DevOps · Deployment

Deploying to Cloud Run: A Practical Flow for Small AI Services

How I ship a FastAPI + LLM backend without babysitting servers or fighting with infrastructure every weekend.

For the portfolio assistant, I wanted something in between “just run it locally” and “spin up a full Kubernetes cluster”. Cloud Run hits a nice middle ground: you get containerised deployment, autoscaling, and a simple pricing model without having to live inside YAML.

This post walks through the deployment flow I use for small AI backends: build a Docker image, push it, and let Cloud Run take care of the rest.

What I’m deploying

The service is a FastAPI backend that:

Receives chat messages and conversation history.
Performs mode detection and prompt construction.
Calls an external LLM API.
Logs each interaction with timing and metadata.

It’s a classic “thin” API: the heavy lifting is done by the model provider, but I still care about robustness, latency, and observability.

Containerising the backend

The first step is putting the backend into a container so it runs the same way locally and in the cloud. The Dockerfile is intentionally simple: start from a slim Python base image, install only what’s needed, and use a production‑grade ASGI server.

I prefer multi‑stage builds so the final image stays small. It makes deployments faster and keeps attack surface lower.

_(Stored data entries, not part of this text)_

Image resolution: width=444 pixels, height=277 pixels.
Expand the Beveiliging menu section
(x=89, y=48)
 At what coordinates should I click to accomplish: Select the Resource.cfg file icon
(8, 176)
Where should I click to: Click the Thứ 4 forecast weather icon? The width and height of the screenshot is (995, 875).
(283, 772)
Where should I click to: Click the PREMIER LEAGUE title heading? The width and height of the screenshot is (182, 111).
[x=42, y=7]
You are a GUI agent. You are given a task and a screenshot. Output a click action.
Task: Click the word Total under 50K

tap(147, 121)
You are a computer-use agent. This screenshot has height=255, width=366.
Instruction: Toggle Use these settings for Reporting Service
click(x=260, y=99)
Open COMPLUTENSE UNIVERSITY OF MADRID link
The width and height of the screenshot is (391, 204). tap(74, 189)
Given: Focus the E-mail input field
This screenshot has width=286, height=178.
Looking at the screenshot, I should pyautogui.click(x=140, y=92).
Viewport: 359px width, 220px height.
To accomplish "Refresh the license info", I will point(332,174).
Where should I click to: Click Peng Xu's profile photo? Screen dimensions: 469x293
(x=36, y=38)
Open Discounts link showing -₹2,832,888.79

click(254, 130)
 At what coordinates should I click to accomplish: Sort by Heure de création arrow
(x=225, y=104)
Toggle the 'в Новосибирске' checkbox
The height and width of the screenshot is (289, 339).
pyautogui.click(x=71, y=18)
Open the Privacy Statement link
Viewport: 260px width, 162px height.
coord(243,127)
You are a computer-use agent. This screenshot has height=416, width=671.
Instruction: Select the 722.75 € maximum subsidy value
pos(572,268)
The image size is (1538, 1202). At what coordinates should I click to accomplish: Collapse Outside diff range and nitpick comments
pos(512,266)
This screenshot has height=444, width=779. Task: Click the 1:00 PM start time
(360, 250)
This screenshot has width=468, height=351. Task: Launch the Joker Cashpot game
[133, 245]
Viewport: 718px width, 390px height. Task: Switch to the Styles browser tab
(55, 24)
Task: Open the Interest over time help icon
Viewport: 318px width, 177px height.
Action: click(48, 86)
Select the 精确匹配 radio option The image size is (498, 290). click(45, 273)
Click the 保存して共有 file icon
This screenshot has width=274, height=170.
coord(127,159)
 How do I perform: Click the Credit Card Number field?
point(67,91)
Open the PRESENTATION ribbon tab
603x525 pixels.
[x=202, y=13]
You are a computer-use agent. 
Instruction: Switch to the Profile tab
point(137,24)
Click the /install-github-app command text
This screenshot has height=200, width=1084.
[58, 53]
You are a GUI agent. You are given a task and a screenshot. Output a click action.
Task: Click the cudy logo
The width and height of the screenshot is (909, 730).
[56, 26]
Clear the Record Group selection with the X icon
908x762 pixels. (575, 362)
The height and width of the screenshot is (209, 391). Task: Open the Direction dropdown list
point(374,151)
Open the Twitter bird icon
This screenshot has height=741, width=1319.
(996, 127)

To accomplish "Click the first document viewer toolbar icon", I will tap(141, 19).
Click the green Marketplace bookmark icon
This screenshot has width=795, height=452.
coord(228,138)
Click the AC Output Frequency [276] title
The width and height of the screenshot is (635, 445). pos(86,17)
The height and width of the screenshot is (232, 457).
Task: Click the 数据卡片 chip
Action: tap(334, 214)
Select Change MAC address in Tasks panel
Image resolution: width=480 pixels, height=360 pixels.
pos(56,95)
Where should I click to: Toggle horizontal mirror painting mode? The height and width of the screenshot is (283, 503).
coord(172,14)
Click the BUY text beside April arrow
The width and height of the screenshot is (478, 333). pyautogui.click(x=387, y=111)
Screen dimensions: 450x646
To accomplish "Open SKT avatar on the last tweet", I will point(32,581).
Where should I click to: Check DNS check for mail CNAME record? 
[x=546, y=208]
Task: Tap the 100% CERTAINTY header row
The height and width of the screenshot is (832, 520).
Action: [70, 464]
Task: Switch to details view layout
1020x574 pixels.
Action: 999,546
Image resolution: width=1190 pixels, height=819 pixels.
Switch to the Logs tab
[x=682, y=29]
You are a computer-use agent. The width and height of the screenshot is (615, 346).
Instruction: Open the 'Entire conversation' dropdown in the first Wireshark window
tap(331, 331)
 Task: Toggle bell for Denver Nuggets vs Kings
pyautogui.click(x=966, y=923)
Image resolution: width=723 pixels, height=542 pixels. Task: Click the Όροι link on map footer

Why Cloud Run works well for this use case

Cloud Run fits this kind of service nicely for a few reasons:

It scales to zero, which means you’re not paying when there’s no traffic.
You deploy containers, not “apps”, so you keep full control over the runtime.
Concurrency per container is configurable, so you can balance latency vs. cost.

For a portfolio assistant, traffic is bursty and fairly light, so this model is more than enough.

Handling secrets and configuration

One thing I’m careful about is never hard‑coding API keys or credentials into the image. Configuration lives in environment variables, and secrets are injected via the platform.

Locally, I use a simple `.env` file. In the cloud, Cloud Run gets its environment from the console or from a CI pipeline. The image itself stays generic and reusable.

Observability: not optional

Once something is deployed, the way you debug it changes. Print statements don’t help if you can’t see them. For this service, I log:

Request and response times.
Detected mode for each message.
High‑level error categories (timeouts, API failures, etc.).

Over time, those logs turn into a feedback loop: you see what users actually ask, where latency spikes, and which parts of the system misbehave under load.

Takeaways

Deploying to Cloud Run isn’t magical, but it removes most of the infrastructure friction for small AI backends. You focus on designing the service and logging it properly, and let the platform handle scaling and rollout.

For me, the main win is mental: I can iterate on the assistant’s behaviour without worrying that a forgotten server will fall over quietly in the background.